It is often useful to make ordered forests unordered and unordered forests ordered. The listtobag function takes any ordered forest and returns an unordered forest. The bagtolist function takes any unordered forest and returns an ordered forest whose nodes are sorted by document order (e.g., by using the < operator defined above).

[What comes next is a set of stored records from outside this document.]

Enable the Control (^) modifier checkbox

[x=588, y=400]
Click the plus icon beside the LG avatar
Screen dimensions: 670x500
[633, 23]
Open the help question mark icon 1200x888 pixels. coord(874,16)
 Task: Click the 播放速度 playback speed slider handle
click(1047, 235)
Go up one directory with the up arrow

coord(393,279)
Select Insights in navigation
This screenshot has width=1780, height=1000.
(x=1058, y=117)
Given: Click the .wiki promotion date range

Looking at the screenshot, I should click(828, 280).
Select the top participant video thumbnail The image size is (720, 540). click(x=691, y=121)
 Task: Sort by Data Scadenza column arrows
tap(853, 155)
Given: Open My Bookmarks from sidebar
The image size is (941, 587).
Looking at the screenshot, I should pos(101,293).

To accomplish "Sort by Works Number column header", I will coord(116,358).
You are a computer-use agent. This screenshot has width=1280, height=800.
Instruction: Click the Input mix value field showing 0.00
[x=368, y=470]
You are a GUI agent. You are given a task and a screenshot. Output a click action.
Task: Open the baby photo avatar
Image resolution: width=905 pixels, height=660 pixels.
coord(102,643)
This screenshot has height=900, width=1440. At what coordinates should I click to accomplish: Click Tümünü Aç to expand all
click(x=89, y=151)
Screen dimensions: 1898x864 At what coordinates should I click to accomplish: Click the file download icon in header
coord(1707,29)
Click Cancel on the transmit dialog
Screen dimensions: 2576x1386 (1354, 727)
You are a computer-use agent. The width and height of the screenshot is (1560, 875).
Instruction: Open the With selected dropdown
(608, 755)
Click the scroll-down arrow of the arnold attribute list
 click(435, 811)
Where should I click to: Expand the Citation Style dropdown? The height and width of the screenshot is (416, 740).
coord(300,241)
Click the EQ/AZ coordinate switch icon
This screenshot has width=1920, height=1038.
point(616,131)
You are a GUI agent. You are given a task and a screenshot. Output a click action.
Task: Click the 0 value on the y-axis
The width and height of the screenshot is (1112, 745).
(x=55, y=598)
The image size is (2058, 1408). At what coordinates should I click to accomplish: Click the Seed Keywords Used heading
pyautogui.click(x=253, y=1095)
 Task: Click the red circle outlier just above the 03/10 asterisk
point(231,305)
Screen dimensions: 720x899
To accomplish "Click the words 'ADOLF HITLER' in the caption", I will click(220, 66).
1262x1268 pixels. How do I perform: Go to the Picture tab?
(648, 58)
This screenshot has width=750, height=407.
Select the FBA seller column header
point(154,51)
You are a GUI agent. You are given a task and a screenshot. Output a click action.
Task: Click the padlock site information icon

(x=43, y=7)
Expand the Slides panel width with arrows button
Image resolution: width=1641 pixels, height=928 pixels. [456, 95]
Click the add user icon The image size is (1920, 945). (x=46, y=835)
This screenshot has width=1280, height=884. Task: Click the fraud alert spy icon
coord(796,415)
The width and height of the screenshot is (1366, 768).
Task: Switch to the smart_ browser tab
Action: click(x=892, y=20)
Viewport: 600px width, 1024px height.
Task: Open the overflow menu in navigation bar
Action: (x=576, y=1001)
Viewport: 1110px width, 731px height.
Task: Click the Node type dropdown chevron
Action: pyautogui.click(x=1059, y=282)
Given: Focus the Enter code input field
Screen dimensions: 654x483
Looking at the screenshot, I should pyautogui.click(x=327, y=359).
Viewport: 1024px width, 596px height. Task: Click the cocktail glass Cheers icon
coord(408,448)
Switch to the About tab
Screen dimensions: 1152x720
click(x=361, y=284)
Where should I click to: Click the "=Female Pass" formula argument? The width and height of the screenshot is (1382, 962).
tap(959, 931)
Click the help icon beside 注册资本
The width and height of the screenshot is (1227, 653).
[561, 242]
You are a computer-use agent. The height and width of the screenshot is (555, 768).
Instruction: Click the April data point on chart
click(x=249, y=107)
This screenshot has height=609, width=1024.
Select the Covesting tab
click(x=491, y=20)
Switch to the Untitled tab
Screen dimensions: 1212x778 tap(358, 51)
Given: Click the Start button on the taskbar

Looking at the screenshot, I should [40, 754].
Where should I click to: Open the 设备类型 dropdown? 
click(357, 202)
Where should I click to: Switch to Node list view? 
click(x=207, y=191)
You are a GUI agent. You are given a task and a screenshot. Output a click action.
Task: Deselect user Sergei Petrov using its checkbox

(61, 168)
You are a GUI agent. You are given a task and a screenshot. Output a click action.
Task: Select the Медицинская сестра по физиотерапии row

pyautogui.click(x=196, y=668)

listtobag : [ UnitType ] -> { UnitType }
bagtolist : { UnitType } -> [ UnitType ]

The copy function takes any data-model value and returns a copy of that value. For Node values, a ``deep'' copy of the node and all of its descendent nodes is returned. For collections, a new collection is constructed that contains a copy of every value in the collection.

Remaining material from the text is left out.